That is a good question. You only need look at the newsagents to see the dominance of magazines such as Total Carp which focuses on the most popular form of fishing in Britain, carp fishing. So, we put it to an expert in the field, Mr Sullivan of British Baits, a leading retailer of fishing baits in the UK whose view was “When you are talking about fish like the carp that can be really wily and grow big enough to put up a ferocious fight it is hard to beat the excitement and challenge.”
Fishing for fun, or recreational fishing, has been around for an awfully long time. It is not clear quite when it began as an activity for pure enjoyment rather than survival though there are references to fishing as far back as ninth century Japan with references to fly fishing. It is likely, however, that this was more to put food on the table. There can be not doubt, however, that by 1653 when Izaak Walton published ‘The Compleat Angler’ recreational fishing was a feature of life.
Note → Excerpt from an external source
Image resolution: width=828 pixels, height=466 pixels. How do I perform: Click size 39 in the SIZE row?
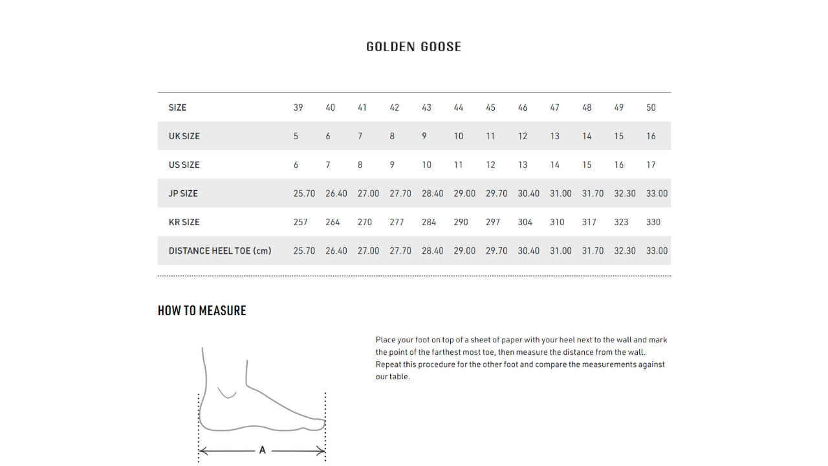pyautogui.click(x=298, y=107)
So, fishing as a sport or hobby has been with us for a while but where does it get its enduring appeal? Why are there so many dedicated afficionados?
There is no one answer to this. The activity of fishing can give so many different benefits and what you gain from it depends on the way you fish and just what you want as well.
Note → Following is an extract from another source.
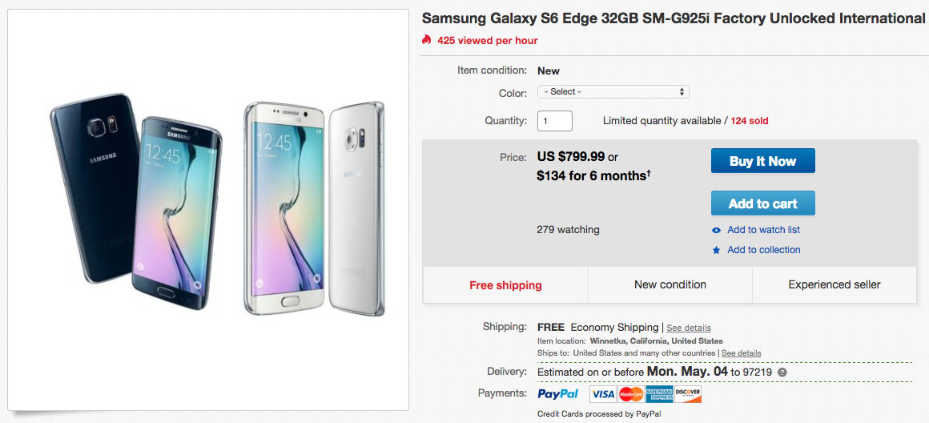Select the New condition tab
The height and width of the screenshot is (423, 929).
670,284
Fishing can be a solitary affair where the fisherman can feel at one with their surroundings and take some time to be at peace. You can disconnect from the regular noise of the digital world that surrounds us, no emails or social media or phones. Take a little time out to destress and unwind for your mental health.
Conversely fishing can also be a very social activity. As a group, whether you know each other or not, there is a common bond and a shared desire for success in your mutual endeavours. Spending time in the company of people with shared interests can be very harmonious.
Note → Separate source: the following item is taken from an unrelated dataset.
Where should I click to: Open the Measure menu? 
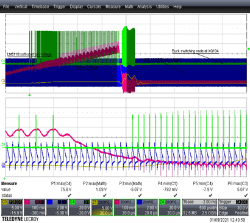click(113, 7)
Some people enjoy the more competitive aspects of the experience. Trying to catch that elusive, legendary fish in a particular location or to pull out the biggest carp in the lake as an example.
The ways fishing can be done are also many and varied. Fly fishing while in the middle of a flowing river thigh deep in your waders, sitting quietly on the bank watching a float waiting for that bob that tells you of a strike, strapped into the fighting chair in the back of a boat on the open water with wind and sea in your face.
Whichever way you fish there is always the thrill of anticipation and the buzz of victory at various levels. Even when sitting on the riverside, sandwich in hand watching your line there is hope in the heart and a boost of adrenaline when it looks like there may be a fish on the end of the line. What follows is a period of battle where there is a delicious uncertainty. Will you land it? Will it slip the hook? The thrill of the hunt provides emotional satisfaction and enjoyment. Even the short-lived disappointment of ‘the one that got away’ leaves you with both the anticipation of your next encounter and a great story to tell over a drink with friends.
Part of the popularity of fishing is that it can give the angler whatever they want out of it. There are so many ways to derive pleasure from it that it is hard to do justice to them all. The short summary has got to be fishing is so popular because it is so much fun and so emotionally rewarding in so many ways.